» **Task**: Give back the entire listing below, unaltered.

» **Provided material**:
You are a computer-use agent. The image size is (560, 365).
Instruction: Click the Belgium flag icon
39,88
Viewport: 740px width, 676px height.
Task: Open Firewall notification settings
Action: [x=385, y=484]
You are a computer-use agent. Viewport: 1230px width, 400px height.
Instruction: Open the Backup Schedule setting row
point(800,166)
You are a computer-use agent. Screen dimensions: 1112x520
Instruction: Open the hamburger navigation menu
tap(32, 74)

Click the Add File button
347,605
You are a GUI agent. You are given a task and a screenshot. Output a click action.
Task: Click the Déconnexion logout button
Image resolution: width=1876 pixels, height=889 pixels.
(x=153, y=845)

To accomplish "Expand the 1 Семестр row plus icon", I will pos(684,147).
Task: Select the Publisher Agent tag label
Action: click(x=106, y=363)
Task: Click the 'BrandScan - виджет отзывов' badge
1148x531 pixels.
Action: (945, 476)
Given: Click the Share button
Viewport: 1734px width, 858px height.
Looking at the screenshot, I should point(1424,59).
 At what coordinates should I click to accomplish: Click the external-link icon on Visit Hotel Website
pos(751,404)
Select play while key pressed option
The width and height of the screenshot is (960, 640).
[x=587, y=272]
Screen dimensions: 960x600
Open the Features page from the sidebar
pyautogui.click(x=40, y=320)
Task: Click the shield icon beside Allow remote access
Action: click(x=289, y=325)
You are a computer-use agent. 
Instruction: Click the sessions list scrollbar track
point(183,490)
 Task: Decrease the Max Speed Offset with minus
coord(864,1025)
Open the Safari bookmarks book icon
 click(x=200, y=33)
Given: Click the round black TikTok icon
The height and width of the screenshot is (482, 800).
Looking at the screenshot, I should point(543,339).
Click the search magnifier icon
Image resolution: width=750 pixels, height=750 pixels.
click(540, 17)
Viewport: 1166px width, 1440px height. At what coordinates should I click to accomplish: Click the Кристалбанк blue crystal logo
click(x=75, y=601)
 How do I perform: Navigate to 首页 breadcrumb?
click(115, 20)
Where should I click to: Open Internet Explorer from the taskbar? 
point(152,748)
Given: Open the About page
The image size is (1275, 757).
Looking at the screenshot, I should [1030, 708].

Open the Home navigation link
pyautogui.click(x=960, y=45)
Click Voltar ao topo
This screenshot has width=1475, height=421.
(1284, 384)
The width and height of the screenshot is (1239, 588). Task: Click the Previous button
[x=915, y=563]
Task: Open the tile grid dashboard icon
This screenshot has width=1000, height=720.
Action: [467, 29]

» **Solution**:
You are a computer-use agent. The image size is (560, 365).
Instruction: Click the Belgium flag icon
39,88
Viewport: 740px width, 676px height.
Task: Open Firewall notification settings
Action: [x=385, y=484]
You are a computer-use agent. Viewport: 1230px width, 400px height.
Instruction: Open the Backup Schedule setting row
point(800,166)
You are a computer-use agent. Screen dimensions: 1112x520
Instruction: Open the hamburger navigation menu
tap(32, 74)

Click the Add File button
347,605
You are a GUI agent. You are given a task and a screenshot. Output a click action.
Task: Click the Déconnexion logout button
Image resolution: width=1876 pixels, height=889 pixels.
(x=153, y=845)

To accomplish "Expand the 1 Семестр row plus icon", I will pos(684,147).
Task: Select the Publisher Agent tag label
Action: click(x=106, y=363)
Task: Click the 'BrandScan - виджет отзывов' badge
1148x531 pixels.
Action: (945, 476)
Given: Click the Share button
Viewport: 1734px width, 858px height.
Looking at the screenshot, I should point(1424,59).
 At what coordinates should I click to accomplish: Click the external-link icon on Visit Hotel Website
pos(751,404)
Select play while key pressed option
The width and height of the screenshot is (960, 640).
[x=587, y=272]
Screen dimensions: 960x600
Open the Features page from the sidebar
pyautogui.click(x=40, y=320)
Task: Click the shield icon beside Allow remote access
Action: click(x=289, y=325)
You are a computer-use agent. 
Instruction: Click the sessions list scrollbar track
point(183,490)
 Task: Decrease the Max Speed Offset with minus
coord(864,1025)
Open the Safari bookmarks book icon
 click(x=200, y=33)
Given: Click the round black TikTok icon
The height and width of the screenshot is (482, 800).
Looking at the screenshot, I should point(543,339).
Click the search magnifier icon
Image resolution: width=750 pixels, height=750 pixels.
click(540, 17)
Viewport: 1166px width, 1440px height. At what coordinates should I click to accomplish: Click the Кристалбанк blue crystal logo
click(x=75, y=601)
 How do I perform: Navigate to 首页 breadcrumb?
click(115, 20)
Where should I click to: Open Internet Explorer from the taskbar? 
point(152,748)
Given: Open the About page
The image size is (1275, 757).
Looking at the screenshot, I should [1030, 708].

Open the Home navigation link
pyautogui.click(x=960, y=45)
Click Voltar ao topo
This screenshot has width=1475, height=421.
(1284, 384)
The width and height of the screenshot is (1239, 588). Task: Click the Previous button
[x=915, y=563]
Task: Open the tile grid dashboard icon
This screenshot has width=1000, height=720.
Action: [467, 29]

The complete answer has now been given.